Der Präsident tut, was ein gewissenhafter Familienvater in seiner Freizeit tut: Er philosophiert in der Badewanne, singt Schubertlieder, erfreut sich an deftigen Mahlzeiten. Außerdem belehrt er die restlichen Familienmitglieder über seine Denk- und Sichtweisen (auch die Katze). Diese bleiben davon gänzlich unbeeindruckt.

Das Leben des Präsidenten erschließt sich scheinbar vollständig durch die meist zwei- oder dreistrophigen Gedichte. Die Verse in Kreuzreimen sie sind ebenso leicht zugänglich wie des Präsidenten beschauliches Familienleben – und ebenso geistreich und pointiert.

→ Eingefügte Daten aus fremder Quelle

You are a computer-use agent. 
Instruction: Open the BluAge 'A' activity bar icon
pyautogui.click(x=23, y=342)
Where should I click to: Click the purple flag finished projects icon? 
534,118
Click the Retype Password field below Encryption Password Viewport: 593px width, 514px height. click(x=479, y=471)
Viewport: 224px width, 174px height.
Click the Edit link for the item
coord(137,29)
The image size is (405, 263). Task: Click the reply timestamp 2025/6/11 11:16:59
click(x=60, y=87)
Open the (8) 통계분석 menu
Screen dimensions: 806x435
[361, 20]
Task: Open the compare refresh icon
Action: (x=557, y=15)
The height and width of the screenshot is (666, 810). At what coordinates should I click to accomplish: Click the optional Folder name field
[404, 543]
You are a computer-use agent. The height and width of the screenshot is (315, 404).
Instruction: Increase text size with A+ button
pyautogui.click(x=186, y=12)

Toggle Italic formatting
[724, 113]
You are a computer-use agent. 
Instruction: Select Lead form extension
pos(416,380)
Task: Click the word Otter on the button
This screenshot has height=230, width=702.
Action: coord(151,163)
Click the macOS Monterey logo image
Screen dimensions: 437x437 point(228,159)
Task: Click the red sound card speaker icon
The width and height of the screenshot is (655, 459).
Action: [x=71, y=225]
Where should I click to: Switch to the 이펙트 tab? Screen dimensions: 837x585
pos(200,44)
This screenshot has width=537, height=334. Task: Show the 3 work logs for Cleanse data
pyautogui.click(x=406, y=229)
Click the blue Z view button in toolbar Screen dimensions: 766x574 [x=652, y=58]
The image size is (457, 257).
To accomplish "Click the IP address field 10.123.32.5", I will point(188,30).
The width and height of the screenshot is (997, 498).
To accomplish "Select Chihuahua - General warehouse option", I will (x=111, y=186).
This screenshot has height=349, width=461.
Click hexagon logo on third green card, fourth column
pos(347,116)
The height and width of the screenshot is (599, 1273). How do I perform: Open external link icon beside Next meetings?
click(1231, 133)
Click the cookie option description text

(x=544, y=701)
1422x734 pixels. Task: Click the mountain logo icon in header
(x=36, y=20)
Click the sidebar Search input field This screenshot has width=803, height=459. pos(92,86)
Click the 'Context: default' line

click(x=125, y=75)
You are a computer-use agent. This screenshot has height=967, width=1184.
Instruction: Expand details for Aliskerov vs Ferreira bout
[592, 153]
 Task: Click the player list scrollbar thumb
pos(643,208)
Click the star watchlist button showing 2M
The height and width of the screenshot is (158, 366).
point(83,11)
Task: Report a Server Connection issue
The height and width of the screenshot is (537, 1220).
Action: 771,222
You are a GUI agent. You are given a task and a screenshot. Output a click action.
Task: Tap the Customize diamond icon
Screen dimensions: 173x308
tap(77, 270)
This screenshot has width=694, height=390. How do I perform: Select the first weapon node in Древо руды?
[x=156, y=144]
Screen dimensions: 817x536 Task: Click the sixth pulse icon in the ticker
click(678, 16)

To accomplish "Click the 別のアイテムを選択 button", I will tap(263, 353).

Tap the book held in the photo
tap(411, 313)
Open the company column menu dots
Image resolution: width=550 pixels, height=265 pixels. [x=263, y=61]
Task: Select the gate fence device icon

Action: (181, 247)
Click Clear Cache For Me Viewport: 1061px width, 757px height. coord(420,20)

Beim Lesen der „Präsidentenlieder“, denkt man an Vergangenes: patriarchale Strukturen oder Verse von Wilhelm Busch. Gleichzeitig weisen sie in die Zukunft, in eine Zeit, in der die Präsidenten dieser Welt nicht mehr in die Rollen passen werden, die sie so lange gespielt haben.

Eine ganz neue Welt muss sich die Protagonistin in Elena Fischers Debütroman „Paradise Garden“ (Diogenes) erschaffen. Billie ist 14 Jahre alt, ihre Mutter die einzige Person, der sie wirklich nahesteht. Die beiden machen sich das Leben so schön wie möglich, obwohl es nicht leicht ist: Die Wohnung im Gemeindebau ist klein, und liegt nicht im schönen Teil der Stadt. Ihre Möbel sind vom Sperrmüll, ihre Klamotten aus dem Secondhandladen, und die Tür des alten Nissan dringend reparaturbedürftig. Das alles ist aber nicht so schlimm. Schlimm wird es erst, als plötzlich Billies unbekannte Großmutter aus Ungarn auftaucht, und ihre Mutter kurz danach bei einem Unfall stirbt.

Elena Fischer beschreibt Billies Trauer und Unsicherheit ungeschönt, sanft, ehrlich und sehr einfühlsam. Ebenso wie ihren Mut: Das junge Mädchen schnappt sich den Nissan und macht sich auf die Suche nach ihrem unbekannten Vater. Sie findet ihn nicht. Dafür findet sie viele, lange geheim gehaltene, Menschen und Geschichten aus der Vergangenheit ihrer Mutter und einen neuen Ort der Geborgenheit.